Personal information
- Full name: Juan José Urquizu Sustaeta
- Date of birth: 24 June 1901
- Place of birth: Ondarroa, Spain
- Date of death: 22 November 1982 (aged 81)
- Position: Defender

Youth career
- Deusto
- 1916–1917: Erandio

Senior career*
- Years: Team / Apps / (Gls)
- 1917–1927: Osasuna
- 1927: Español
- 1927–1929: Real Madrid / 16 / (0)
- 1929–1935: Athletic Bilbao / 69 / (0)
- 1947: Barakaldo / 1 / (0)
- Total:  / 86 / (0)

International career
- 1929: Spain / 1 / (0)

Managerial career
- 1940–1947: Athletic Bilbao
- 1947: Barakaldo
- 1948–1950: Real Oviedo
- 1950–1952: Barakaldo
- 1952–1954: Real Murcia
- 1956–1958: Levante
- 1962–1963: Ourense
- 1963–1964: Alavés

= Juan Urquizu =

Spanish footballer and manager

Juan José Urquizu Sustaeta (24 June 1901 – 22 November 1982) was a Spanish football player and manager.

==Career==
Born in Ondarroa (Biscay, Basque Country), Urquizu played as a defender for Osasuna, Real Madrid, Athletic Bilbao and Barakaldo. He was capped once by Spain, in 1929.

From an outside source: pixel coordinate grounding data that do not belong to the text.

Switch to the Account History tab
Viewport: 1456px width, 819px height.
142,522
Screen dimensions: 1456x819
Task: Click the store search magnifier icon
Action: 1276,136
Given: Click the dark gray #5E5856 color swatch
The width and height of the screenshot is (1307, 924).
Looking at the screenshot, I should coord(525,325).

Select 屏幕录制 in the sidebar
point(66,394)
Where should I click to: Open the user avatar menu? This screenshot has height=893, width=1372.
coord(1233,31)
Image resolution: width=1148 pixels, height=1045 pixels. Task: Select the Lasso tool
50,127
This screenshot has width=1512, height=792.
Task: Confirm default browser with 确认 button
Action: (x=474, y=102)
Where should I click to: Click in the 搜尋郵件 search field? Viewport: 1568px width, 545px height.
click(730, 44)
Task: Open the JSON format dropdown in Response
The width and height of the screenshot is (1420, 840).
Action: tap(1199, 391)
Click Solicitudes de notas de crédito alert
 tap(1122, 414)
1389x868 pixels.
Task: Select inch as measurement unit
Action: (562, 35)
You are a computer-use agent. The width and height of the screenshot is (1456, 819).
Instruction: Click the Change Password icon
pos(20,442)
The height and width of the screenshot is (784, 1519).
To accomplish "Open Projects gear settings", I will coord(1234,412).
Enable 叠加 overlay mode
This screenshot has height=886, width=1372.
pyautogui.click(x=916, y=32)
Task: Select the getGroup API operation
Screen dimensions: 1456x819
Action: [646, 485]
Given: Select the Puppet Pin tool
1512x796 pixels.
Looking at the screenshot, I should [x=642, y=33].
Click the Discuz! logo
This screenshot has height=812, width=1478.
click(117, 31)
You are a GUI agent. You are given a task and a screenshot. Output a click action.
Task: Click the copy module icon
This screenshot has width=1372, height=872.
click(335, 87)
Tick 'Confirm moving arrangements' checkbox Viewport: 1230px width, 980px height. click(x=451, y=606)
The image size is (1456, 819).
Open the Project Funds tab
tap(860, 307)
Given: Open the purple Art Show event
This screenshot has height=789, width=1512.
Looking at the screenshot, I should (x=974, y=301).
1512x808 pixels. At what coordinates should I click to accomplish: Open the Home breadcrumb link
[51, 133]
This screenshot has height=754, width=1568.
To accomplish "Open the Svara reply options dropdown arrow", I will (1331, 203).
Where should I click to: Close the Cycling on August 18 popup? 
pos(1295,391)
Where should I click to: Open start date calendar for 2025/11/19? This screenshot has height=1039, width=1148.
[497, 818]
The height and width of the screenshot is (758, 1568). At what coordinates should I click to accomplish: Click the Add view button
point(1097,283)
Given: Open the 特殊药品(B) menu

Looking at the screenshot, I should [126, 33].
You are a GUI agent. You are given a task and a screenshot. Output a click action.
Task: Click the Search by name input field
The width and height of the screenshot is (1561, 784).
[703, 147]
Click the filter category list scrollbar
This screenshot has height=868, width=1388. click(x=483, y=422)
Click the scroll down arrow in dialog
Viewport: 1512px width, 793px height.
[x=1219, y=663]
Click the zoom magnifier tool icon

He managed Athletic Bilbao, Barakaldo, Real Oviedo, Real Murcia, Levante, Ourense and Alavés. He was a La Liga and Copa del Rey winner as both player and coach at Athletic.

==Personal life==
His son Luis was also a footballer. They are related to footballers Ander Garitano and Gaizka Garitano, the latter of whom also managed Athletic Bilbao.